I'm trying to store a list of variable length arrays in an HDF file with the following procedure:
phn_mfccs = []
# Import wav files
for waveform in files:
phn_mfcc = mfcc(waveform) # produces a variable length multidim array of the shape (x, 13, 1)
# Add MFCC and label to dataset
# phn_mfccs has dimension (len(files),)
# phn_mfccs[i] has variable dimension ([# of frames in ith segment] (variable), 13, 1)
phn_mfccs.append(phn_mfcc)
dt = h5py.special_dtype(vlen=np.dtype('float64'))
mfccs_out.create_dataset('phn_mfccs', data=phn_mfccs, dtype=dt)
It seems like my datatypes aren't working out though -- instead of each element of the mfccs_out dataset containing a multidimensional array, it contains just a 1D array. e.g. if the first phn_mfcc
I append originally has dimension (59,13,1)

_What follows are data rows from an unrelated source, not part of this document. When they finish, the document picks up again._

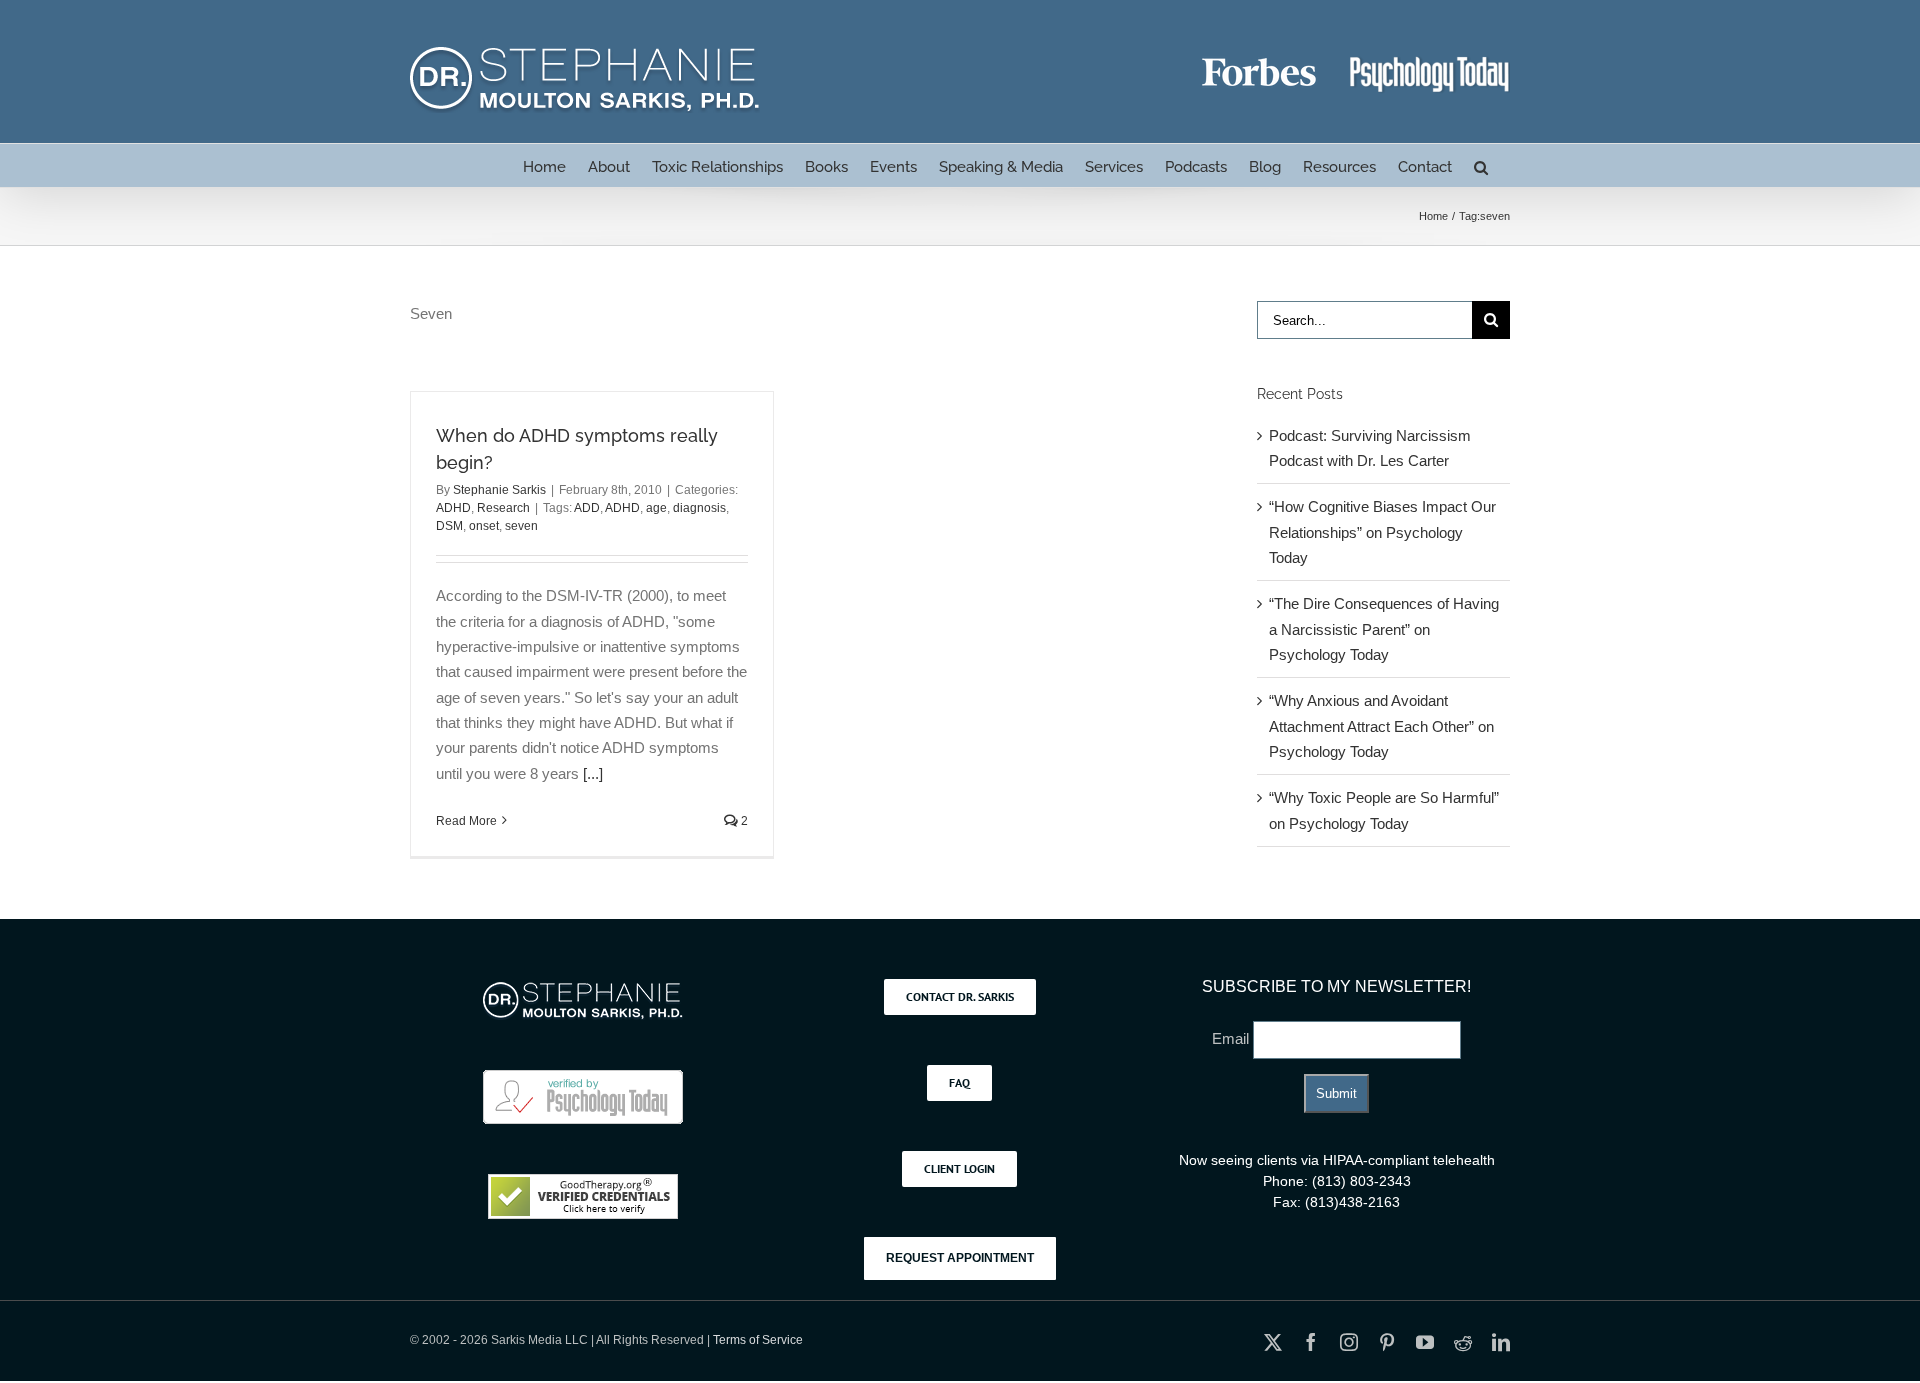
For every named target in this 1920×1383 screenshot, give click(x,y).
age (656, 508)
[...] (593, 773)
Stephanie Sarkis (499, 490)
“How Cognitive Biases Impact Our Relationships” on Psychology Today (1382, 532)
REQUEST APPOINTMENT (960, 1258)
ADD (587, 508)
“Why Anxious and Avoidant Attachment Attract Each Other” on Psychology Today (1381, 726)
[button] (1481, 165)
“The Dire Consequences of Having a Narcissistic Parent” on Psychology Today (1384, 629)
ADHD (453, 508)
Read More (466, 821)
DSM (449, 526)
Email (1232, 1038)
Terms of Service (758, 1340)
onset (484, 526)
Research (503, 508)
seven (521, 526)
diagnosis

, mfccs_out['phn_mfccs'][0]
has dimension (59,)
.
I suspect it is because I'm just using a float64 datatype, and I need something else for an array of arrays? If I don't specify the dataset or try to use dtype='O'
, though, it spits out an error like "Object dtype 'O' has no native HDF equivalent."
Ideally, what I'd like is for mfccs_out['phn_mfccs'][i]
to contain the ith phn_mfcc
that I appended to the list phn_mfccs
.